_INPUT DATA:_
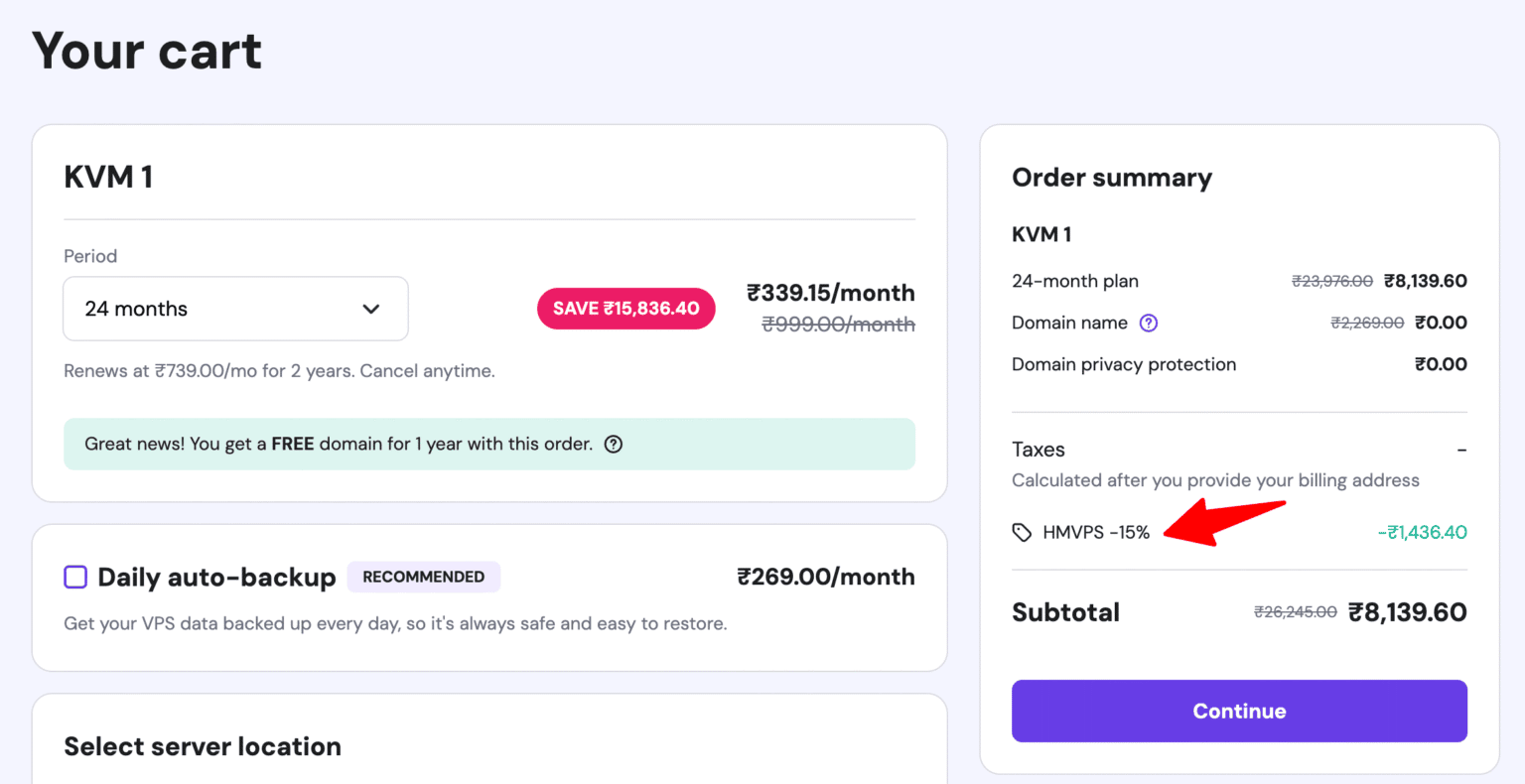Click the Continue button
The image size is (1525, 784).
coord(1238,711)
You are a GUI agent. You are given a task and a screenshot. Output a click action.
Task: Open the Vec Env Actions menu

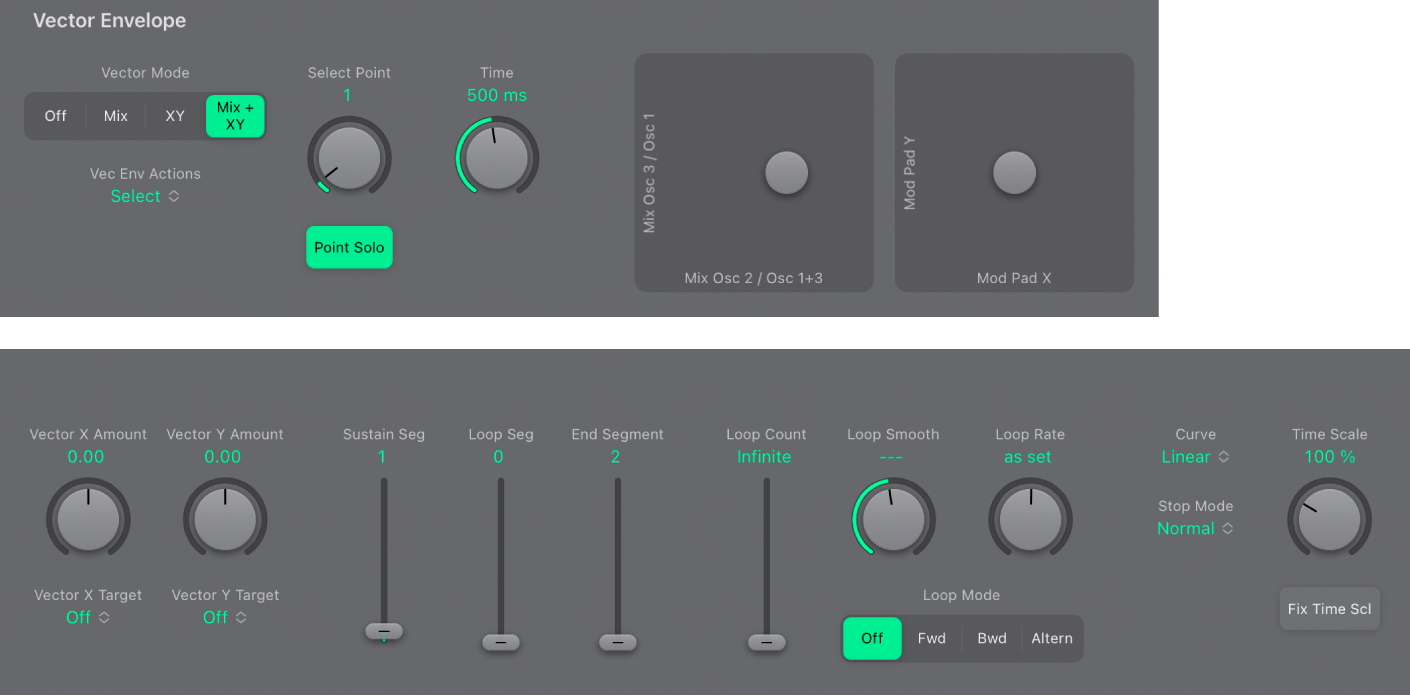pyautogui.click(x=145, y=197)
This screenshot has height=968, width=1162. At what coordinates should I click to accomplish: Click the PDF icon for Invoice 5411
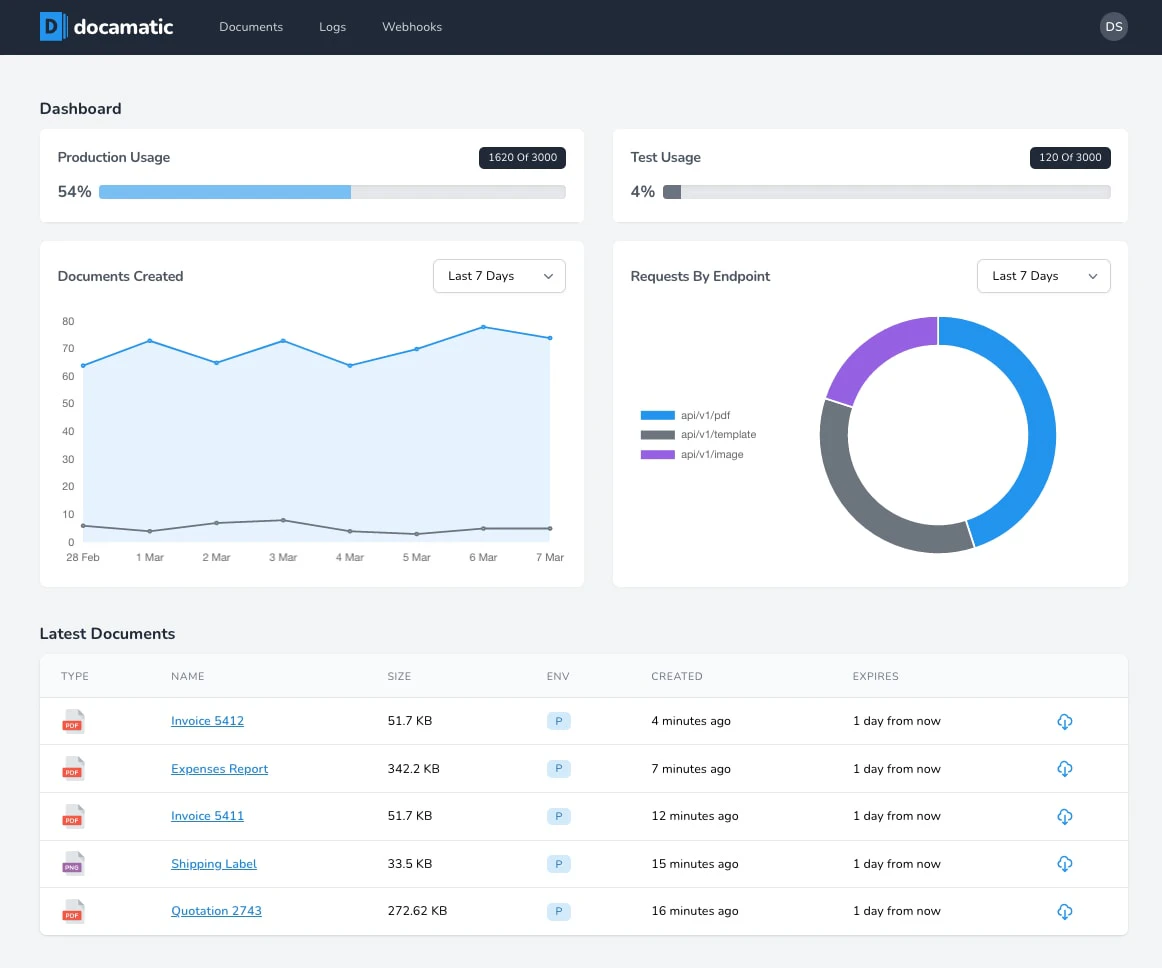click(72, 816)
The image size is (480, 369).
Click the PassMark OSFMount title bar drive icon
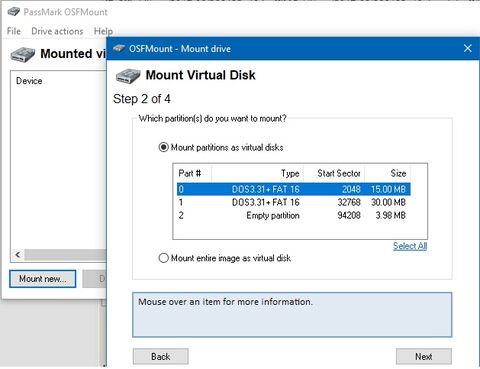pos(14,12)
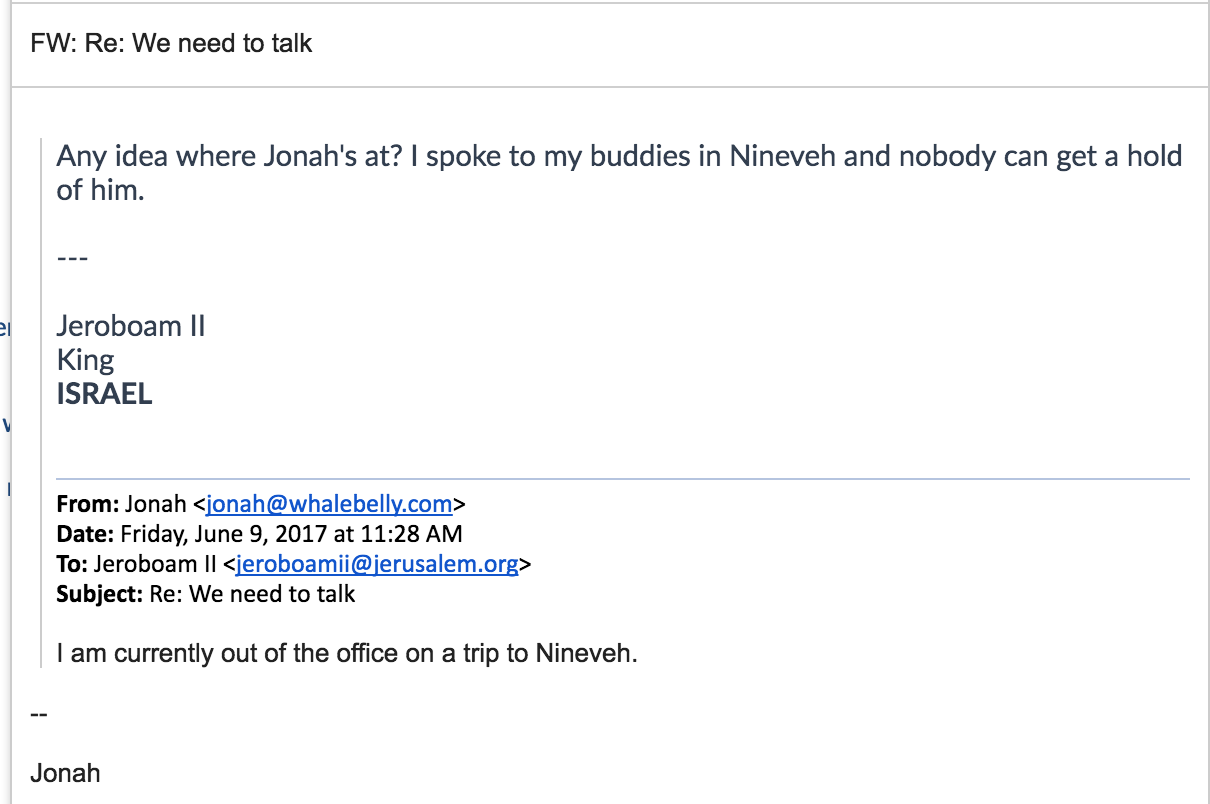Screen dimensions: 1210x804
Task: Click the horizontal divider above the From line
Action: click(x=623, y=479)
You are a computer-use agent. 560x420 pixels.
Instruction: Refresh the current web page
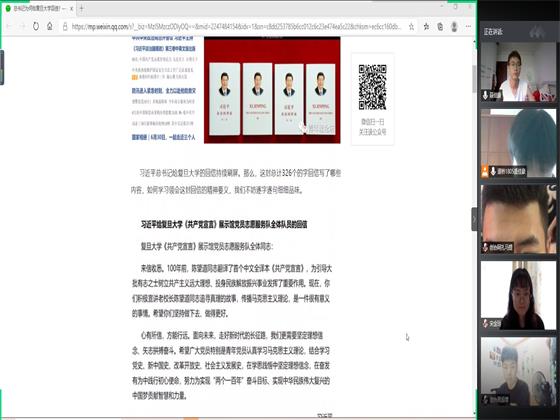[x=36, y=26]
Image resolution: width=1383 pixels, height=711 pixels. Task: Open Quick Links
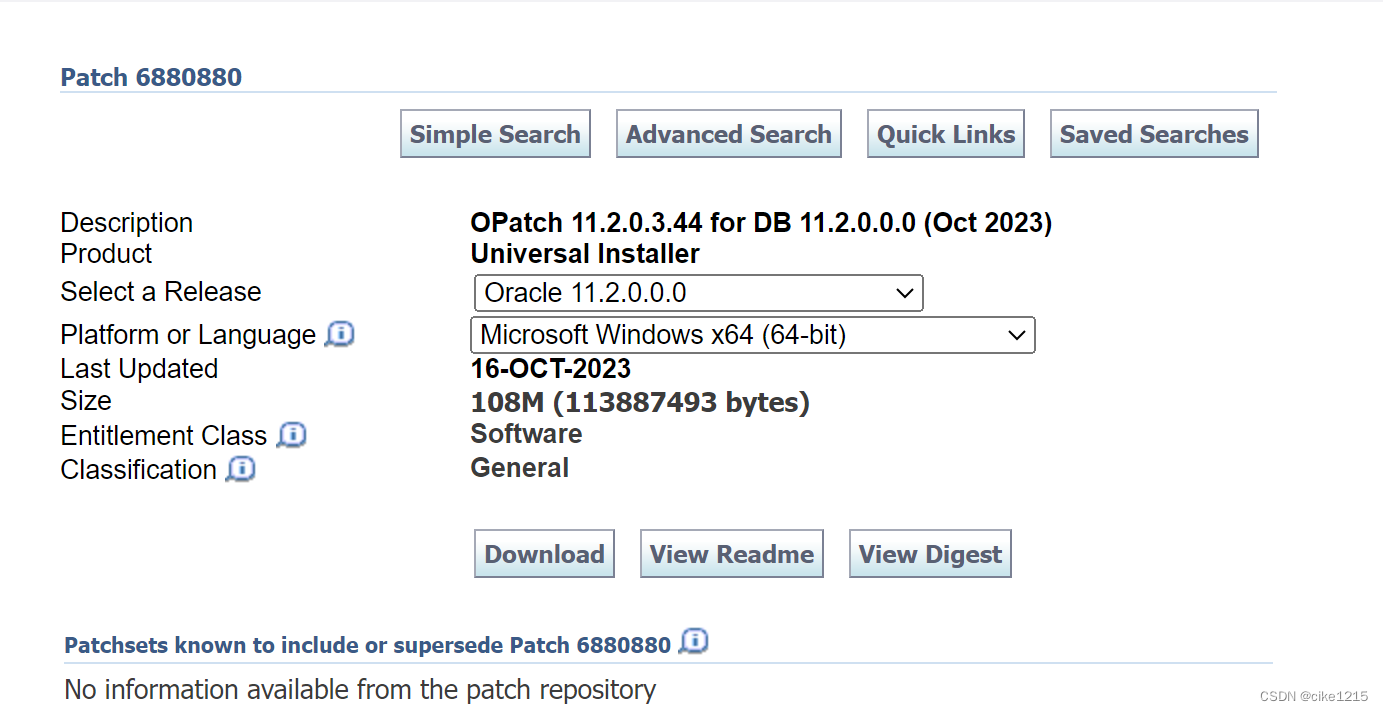[x=944, y=133]
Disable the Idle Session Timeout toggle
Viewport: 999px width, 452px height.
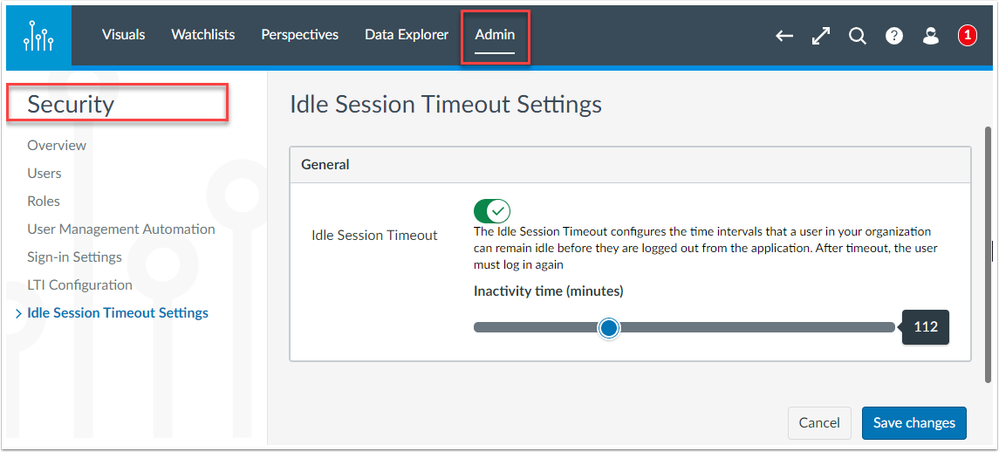coord(492,210)
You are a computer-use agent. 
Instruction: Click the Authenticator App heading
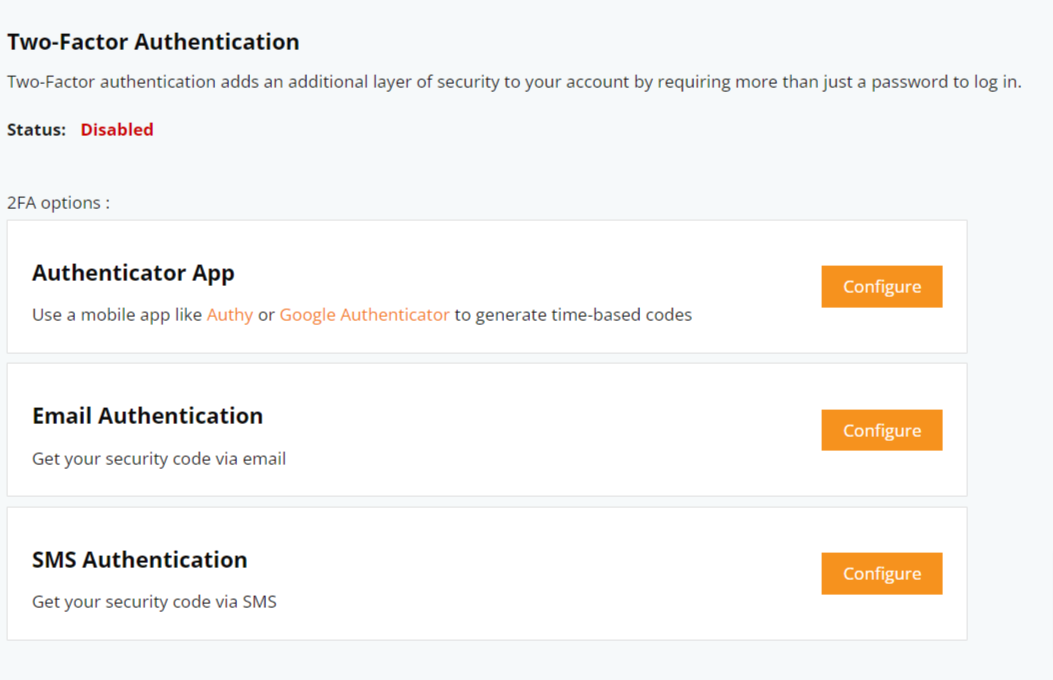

_WHAT TO PRODUCE:_
Copy each line from the entries above that has the word "computer" in it.

_TASK RESPONSE:_
You are a computer-use agent. 560x420 pixels.
You are a computer-use agent. 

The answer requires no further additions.